Abstract

During the summer of 2007, Nahr el-Bared refugee camp in northern Lebanon was the scene of a fierce battle between the Lebanese Armed Forces and a militant Islamist group called Fateh al-Islam. When Palestinian evacuees returned after the conflict, they found Nahr el-Bared utterly destroyed, houses smashed first by shells and bombs, then by vandalism and arson, possessions stolen and broken, offensive graffiti daubed on walls. I argue in this paper that the battle of Nahr el-Bared, and particularly the month of looting and arson that followed the battle, was a case of urbicide in a space of exception. The seemingly unrestricted destruction of homes, the theft of possessions and arson, went beyond any possible military necessity and became the deliberate and systematic erasure of the camp.

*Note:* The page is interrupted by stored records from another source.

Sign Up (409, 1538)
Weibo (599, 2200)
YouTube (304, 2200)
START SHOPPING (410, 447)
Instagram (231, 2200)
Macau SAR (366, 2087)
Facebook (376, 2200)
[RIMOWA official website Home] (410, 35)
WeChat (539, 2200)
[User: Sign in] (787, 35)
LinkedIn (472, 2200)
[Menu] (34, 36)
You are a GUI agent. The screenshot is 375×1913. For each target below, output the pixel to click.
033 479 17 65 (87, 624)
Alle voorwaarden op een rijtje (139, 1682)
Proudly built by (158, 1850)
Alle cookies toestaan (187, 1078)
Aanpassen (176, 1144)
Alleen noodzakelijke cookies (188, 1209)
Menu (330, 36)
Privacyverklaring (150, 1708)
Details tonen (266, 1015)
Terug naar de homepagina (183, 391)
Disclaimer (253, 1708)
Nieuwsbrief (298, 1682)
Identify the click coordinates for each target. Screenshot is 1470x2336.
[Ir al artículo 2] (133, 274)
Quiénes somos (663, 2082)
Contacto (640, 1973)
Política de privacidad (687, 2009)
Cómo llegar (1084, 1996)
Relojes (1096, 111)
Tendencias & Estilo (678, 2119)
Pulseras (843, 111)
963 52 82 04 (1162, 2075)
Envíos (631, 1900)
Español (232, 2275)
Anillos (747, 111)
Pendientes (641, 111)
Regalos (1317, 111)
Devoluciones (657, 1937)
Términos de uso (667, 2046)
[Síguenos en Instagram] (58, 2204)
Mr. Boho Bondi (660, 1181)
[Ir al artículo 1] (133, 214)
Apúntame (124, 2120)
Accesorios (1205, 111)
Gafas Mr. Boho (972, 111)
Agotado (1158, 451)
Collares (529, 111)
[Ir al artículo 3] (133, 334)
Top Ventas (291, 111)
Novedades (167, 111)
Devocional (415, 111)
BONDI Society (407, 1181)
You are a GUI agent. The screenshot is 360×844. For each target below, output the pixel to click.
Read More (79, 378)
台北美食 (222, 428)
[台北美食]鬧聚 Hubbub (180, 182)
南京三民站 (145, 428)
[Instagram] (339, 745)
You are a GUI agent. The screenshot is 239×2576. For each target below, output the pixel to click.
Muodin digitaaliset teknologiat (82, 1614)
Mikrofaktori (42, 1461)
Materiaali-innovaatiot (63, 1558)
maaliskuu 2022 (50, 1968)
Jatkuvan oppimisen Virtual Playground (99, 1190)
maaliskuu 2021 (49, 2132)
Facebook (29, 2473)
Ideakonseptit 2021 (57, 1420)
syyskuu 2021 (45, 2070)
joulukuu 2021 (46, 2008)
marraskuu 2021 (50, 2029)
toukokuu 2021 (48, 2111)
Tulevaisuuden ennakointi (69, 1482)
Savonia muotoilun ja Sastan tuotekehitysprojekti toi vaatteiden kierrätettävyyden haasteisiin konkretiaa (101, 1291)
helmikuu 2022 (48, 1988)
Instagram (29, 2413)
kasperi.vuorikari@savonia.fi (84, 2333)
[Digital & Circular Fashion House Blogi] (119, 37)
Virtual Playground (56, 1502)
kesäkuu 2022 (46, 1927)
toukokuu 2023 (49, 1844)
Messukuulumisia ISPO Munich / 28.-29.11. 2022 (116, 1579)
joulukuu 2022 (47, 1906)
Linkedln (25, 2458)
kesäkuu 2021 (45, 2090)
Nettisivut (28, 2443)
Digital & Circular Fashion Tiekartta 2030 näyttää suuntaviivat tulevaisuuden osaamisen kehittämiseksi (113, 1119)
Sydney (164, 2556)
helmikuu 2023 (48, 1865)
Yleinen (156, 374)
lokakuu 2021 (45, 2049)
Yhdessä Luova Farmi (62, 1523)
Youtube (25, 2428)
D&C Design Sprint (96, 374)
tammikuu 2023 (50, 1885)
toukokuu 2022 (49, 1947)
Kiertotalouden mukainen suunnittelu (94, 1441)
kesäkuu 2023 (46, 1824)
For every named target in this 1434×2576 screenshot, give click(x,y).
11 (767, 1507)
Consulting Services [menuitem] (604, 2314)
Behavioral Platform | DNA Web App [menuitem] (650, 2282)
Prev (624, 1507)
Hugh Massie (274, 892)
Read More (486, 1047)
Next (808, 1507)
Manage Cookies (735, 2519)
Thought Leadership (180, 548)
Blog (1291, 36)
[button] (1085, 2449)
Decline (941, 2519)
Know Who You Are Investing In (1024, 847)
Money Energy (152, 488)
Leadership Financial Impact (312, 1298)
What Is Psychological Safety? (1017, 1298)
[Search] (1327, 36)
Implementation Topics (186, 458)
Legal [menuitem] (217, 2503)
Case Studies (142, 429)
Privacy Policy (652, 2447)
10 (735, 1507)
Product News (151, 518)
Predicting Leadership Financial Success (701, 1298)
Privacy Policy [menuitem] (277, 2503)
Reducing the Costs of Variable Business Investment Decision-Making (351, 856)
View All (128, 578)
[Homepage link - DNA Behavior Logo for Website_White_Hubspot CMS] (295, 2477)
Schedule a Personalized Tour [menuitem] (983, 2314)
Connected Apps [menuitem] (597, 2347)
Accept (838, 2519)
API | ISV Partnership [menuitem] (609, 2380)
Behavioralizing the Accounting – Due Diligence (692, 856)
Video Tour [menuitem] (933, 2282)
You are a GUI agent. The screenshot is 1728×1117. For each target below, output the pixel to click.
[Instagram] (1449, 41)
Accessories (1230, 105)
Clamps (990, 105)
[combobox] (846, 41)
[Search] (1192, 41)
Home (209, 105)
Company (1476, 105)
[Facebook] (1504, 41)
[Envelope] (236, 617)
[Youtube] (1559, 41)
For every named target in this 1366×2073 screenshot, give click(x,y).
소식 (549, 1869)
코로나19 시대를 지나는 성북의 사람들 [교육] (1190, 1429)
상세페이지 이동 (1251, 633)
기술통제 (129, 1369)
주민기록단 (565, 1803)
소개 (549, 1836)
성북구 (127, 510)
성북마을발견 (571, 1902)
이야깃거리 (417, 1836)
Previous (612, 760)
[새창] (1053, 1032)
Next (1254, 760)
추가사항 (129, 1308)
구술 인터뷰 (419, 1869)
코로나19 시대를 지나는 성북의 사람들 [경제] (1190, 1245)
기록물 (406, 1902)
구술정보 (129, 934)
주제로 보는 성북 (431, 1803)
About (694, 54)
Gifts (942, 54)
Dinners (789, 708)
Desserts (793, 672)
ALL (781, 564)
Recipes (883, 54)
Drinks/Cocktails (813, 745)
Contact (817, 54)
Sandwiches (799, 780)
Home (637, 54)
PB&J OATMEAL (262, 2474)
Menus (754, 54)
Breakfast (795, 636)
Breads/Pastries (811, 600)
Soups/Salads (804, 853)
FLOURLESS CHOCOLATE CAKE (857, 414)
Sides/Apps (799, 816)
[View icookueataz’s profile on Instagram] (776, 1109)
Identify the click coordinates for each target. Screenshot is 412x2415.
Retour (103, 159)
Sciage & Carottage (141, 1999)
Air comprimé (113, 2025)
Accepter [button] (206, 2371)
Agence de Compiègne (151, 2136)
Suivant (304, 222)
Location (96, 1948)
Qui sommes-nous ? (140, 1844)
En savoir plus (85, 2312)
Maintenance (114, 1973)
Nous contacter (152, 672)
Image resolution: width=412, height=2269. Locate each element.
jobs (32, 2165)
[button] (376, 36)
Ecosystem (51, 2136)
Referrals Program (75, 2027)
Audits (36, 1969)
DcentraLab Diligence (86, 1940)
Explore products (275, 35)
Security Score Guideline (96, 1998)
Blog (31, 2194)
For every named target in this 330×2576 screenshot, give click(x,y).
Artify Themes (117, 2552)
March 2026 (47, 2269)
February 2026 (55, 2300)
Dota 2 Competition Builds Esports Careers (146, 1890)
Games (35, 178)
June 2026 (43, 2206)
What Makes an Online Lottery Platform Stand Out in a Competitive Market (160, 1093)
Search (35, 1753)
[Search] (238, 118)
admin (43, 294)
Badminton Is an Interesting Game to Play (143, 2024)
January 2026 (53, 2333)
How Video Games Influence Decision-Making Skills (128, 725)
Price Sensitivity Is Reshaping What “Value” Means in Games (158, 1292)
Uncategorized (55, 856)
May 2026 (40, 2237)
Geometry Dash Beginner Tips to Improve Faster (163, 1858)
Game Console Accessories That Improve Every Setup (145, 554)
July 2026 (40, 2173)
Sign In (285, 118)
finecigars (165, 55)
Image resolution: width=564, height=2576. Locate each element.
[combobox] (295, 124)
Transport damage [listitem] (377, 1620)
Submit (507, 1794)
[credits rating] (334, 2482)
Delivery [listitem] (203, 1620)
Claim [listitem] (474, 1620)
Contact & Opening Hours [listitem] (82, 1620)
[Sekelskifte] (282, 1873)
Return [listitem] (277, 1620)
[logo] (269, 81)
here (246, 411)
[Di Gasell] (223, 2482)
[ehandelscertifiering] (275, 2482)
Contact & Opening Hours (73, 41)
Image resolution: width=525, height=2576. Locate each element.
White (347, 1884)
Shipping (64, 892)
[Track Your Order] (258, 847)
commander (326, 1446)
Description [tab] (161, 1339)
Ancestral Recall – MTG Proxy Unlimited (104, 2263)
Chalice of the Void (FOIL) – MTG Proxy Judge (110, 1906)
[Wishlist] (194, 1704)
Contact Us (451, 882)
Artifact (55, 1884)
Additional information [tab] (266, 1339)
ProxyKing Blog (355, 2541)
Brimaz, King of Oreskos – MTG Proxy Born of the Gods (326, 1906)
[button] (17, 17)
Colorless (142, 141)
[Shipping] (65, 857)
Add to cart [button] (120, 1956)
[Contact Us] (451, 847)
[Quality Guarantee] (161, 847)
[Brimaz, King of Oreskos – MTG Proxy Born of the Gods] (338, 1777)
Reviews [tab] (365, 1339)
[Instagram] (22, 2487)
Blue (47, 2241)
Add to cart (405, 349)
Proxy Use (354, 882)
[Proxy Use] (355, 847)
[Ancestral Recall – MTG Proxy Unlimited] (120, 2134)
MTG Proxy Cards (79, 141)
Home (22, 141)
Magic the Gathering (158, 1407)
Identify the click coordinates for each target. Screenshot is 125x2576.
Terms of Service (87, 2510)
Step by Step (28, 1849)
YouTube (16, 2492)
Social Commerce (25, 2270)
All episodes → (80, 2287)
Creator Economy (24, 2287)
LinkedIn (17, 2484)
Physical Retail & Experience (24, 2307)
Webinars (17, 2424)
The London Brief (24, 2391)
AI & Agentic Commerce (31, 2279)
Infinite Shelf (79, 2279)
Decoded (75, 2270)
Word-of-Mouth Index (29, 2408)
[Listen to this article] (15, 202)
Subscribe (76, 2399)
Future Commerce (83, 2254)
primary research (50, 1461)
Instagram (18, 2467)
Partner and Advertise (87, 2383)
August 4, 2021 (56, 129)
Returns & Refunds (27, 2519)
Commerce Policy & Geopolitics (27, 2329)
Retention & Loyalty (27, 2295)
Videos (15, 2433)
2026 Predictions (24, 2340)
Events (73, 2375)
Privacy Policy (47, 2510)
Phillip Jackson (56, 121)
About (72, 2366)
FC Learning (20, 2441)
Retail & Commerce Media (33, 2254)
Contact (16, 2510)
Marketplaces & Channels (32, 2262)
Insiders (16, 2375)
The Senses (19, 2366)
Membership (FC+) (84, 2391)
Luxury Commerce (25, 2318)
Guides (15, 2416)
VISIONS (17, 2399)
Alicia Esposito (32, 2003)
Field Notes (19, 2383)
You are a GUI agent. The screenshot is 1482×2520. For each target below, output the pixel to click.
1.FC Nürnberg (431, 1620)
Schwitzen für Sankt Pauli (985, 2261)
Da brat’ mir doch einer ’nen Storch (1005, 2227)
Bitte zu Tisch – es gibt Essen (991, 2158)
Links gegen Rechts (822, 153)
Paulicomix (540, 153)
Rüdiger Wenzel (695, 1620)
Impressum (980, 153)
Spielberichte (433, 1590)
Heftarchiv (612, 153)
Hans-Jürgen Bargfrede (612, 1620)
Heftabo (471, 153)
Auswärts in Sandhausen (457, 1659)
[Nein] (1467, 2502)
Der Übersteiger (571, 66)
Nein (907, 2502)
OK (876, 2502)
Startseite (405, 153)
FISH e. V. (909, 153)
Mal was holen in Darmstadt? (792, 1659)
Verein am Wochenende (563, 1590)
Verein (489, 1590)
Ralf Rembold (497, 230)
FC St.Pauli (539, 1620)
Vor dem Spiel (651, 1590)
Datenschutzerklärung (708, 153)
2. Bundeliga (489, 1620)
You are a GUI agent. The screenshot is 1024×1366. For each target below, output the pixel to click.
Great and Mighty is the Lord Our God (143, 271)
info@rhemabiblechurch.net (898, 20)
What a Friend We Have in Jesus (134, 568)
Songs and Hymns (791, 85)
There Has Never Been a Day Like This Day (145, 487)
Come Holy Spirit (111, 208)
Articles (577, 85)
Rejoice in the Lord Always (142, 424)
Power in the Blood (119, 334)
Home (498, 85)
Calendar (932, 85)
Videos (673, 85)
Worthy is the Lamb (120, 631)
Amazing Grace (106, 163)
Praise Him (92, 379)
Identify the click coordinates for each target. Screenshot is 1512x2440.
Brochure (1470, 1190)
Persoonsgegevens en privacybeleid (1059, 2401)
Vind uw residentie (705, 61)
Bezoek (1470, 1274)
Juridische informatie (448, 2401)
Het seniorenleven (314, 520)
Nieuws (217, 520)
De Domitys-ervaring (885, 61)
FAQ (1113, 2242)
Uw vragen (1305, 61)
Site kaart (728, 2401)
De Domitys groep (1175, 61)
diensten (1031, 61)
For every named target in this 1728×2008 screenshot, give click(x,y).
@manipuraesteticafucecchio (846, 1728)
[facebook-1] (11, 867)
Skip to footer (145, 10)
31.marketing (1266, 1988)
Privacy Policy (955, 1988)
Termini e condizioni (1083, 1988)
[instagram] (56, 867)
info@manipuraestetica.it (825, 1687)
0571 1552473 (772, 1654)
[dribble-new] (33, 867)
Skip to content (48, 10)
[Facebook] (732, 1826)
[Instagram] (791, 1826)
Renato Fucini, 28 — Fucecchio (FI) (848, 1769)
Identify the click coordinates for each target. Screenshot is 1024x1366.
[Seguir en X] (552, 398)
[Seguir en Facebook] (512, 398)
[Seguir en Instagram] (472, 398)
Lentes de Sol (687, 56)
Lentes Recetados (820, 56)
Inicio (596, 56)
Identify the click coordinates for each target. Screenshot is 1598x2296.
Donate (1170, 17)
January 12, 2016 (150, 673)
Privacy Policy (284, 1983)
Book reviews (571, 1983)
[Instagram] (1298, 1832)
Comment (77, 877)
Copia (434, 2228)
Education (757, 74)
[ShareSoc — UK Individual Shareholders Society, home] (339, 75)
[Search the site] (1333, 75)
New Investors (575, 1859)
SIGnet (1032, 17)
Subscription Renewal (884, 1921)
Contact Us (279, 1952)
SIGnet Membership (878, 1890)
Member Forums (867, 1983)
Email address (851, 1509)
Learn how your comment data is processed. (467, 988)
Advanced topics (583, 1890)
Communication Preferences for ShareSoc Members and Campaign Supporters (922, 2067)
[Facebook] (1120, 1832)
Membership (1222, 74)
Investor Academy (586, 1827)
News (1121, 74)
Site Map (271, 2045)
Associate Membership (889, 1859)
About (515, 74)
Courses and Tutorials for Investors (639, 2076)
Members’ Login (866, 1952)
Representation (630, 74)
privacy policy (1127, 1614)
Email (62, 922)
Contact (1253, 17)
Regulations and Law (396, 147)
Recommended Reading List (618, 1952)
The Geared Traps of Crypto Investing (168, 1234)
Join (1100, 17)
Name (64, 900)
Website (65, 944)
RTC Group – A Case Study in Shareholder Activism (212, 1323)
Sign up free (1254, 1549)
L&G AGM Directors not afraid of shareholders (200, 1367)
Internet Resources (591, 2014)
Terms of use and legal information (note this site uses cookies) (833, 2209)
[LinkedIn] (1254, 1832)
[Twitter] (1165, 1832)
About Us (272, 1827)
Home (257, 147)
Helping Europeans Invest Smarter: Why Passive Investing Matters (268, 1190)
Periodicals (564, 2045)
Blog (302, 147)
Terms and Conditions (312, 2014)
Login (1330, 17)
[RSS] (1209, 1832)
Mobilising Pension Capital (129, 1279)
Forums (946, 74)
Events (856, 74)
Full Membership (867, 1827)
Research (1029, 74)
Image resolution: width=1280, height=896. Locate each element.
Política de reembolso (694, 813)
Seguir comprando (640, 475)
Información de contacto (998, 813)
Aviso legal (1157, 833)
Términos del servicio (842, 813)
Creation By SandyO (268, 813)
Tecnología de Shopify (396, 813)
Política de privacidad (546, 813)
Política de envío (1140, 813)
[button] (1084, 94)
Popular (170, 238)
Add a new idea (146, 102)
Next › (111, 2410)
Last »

This urbicide was made more possible by the very nature of the political spaces of the camp, which are in Lebanon but not of Lebanon, in which Lebanese sovereignty and law are not fully enforced, in which a whole range of non-Lebanese actors exercise political power outside the control of the Lebanese state. In these spaces of exception in which the rule of law is suspended, the looting, arson and vandalism took place without sanction. Palestinian homes and lives had become sacred in the sense that they could be destroyed without sanction, without recourse to legal redress, because there was no law.